(EXERCISE PASSAGE begins)
With an urgency never seen before, more than 1.04 billion doses of coronavirus vaccines have been administered so far. Statistically, these billion doses are enough to jab about 6.8% of the global population but the vaccine distribution is not even handed. Countries with the highest income are getting vaccinated about 25 times faster than those of the lowest. So, a greater percent of the life-saving drugs have reached only the richest - and at this juncture, the scramble for the shot and a growth of vaccine nationalism have become even sharper.
According to the Centre for Global Development, many poorer nations will have to wait another two years before they can have any semblance of widespread vaccination of their people. And for now, the wealthiest 27 countries have 37.4% of the vaccines but have 10.5% of the world's population.
These facts made a recent move by India and South Africa all the more necessary. Both these countries, now reeling under new strains of Covid-19 and finding it hard to provide vaccination in enough quantities, had led a campaign late last year to have a temporary waiver on intellectual property rights so a third party could distribute licences to produce Covid-19 vaccines.
(EXERCISE PASSAGE ends)
(RAW DATA begins)
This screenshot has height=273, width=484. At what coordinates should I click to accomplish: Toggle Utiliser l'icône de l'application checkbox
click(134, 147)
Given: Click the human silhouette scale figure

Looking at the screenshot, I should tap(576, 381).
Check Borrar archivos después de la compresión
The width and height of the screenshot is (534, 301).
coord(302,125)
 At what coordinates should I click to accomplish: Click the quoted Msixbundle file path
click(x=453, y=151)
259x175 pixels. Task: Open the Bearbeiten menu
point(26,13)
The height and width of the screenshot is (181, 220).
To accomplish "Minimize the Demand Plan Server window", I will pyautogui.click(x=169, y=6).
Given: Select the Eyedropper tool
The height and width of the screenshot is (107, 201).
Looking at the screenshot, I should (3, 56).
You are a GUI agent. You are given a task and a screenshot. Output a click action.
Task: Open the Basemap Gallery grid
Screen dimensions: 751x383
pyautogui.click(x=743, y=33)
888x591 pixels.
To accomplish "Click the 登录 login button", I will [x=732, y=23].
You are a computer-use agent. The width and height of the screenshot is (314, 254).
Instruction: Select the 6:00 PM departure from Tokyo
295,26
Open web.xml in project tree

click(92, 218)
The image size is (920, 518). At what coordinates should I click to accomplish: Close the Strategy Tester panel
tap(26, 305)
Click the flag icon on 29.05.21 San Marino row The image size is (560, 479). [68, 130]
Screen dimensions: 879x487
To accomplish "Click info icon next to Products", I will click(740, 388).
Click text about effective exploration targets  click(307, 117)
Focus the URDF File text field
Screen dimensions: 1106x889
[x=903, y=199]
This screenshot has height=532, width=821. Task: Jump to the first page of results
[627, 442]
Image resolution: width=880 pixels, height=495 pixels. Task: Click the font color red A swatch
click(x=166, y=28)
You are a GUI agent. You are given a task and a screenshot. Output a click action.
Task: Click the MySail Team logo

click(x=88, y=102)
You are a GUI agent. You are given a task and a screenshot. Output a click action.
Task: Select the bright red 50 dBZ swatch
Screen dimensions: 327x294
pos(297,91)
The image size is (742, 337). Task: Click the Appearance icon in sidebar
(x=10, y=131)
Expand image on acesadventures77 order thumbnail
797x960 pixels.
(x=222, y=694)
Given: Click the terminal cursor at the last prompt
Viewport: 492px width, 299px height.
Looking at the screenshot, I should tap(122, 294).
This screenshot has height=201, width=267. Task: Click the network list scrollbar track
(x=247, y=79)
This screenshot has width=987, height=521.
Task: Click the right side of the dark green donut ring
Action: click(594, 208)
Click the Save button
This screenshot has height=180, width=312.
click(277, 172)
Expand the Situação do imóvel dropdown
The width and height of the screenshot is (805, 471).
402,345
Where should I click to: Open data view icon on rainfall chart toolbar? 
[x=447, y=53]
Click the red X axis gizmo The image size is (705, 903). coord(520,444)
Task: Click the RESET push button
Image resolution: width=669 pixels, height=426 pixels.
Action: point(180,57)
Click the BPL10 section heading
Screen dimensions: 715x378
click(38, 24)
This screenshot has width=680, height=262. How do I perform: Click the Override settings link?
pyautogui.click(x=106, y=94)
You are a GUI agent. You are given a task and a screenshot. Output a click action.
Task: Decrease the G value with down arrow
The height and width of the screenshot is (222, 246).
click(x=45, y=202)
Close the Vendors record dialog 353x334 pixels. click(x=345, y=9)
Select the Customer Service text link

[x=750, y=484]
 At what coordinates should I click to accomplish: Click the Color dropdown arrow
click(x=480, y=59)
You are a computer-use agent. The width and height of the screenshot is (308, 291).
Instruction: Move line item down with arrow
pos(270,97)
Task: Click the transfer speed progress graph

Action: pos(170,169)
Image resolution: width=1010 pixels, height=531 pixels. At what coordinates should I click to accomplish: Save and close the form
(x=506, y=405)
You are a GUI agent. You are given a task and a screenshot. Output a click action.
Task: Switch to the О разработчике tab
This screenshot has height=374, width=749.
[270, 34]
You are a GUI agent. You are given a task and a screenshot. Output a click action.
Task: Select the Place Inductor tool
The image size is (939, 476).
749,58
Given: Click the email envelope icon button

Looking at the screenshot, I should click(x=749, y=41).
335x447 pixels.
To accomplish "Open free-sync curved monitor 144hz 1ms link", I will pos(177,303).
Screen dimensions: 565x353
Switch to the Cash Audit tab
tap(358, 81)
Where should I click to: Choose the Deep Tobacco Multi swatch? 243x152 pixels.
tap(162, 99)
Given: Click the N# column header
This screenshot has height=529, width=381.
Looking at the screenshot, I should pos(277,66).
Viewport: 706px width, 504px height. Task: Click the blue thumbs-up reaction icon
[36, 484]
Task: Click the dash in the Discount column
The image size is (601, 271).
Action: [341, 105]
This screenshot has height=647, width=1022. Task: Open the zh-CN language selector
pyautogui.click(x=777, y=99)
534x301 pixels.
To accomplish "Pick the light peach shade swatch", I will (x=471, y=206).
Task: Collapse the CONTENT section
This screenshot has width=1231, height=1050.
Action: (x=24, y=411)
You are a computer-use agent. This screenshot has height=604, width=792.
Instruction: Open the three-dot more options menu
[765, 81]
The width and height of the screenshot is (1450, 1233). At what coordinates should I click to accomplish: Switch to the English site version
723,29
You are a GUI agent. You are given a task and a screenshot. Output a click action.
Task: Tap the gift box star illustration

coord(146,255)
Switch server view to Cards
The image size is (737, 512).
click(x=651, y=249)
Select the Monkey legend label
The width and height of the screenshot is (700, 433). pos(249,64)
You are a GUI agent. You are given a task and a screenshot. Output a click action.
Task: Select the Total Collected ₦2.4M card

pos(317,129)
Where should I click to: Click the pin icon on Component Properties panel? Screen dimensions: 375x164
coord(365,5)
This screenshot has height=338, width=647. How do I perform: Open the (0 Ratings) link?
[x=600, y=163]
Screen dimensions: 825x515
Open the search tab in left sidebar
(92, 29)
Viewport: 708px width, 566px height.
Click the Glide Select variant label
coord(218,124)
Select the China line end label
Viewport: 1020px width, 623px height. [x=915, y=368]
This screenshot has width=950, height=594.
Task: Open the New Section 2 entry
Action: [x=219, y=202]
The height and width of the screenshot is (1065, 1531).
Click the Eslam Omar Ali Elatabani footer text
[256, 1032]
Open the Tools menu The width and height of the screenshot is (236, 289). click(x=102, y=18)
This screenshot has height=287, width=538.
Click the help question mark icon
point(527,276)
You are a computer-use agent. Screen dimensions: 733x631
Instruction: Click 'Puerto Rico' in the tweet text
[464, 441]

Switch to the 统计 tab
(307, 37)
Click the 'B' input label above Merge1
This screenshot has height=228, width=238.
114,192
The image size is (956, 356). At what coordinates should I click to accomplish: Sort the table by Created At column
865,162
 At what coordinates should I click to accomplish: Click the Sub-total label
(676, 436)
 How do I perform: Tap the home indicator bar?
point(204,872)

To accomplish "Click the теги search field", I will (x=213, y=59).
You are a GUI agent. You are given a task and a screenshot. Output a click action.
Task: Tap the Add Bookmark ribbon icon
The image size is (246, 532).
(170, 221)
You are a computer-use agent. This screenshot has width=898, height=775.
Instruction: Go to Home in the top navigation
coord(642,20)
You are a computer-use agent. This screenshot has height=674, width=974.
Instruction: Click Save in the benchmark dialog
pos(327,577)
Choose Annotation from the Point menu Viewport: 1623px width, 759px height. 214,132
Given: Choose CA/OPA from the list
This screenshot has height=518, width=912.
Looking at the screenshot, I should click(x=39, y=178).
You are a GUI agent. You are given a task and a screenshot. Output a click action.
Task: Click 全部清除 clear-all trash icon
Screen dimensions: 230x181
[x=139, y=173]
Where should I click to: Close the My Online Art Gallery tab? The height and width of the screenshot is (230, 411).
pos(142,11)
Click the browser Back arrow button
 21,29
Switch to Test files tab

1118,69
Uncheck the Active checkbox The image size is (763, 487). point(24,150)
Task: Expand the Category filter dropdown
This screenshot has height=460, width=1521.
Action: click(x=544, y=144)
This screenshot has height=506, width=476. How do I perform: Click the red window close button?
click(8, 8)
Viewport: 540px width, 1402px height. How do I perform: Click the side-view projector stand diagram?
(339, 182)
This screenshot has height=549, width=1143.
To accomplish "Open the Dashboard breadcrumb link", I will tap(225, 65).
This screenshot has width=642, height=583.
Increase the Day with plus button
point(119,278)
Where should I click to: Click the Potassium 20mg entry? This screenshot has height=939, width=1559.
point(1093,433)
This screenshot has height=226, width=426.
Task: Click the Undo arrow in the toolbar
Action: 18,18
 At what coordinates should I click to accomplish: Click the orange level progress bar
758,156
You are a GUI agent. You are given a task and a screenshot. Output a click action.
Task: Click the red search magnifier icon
(RAW DATA ends)
WHAT TO DO:
Rewrite the part of the passage on vaccine distribution that starts with the words "According to the" and ends with "the world's population.", putting "richest" in place of "wealthiest".

YOUR RESPONSE:
According to the Centre for Global Development, many poorer nations will have to wait another two years before they can have any semblance of widespread vaccination of their people. And for now, the richest 27 countries have 37.4% of the vaccines but have 10.5% of the world's population.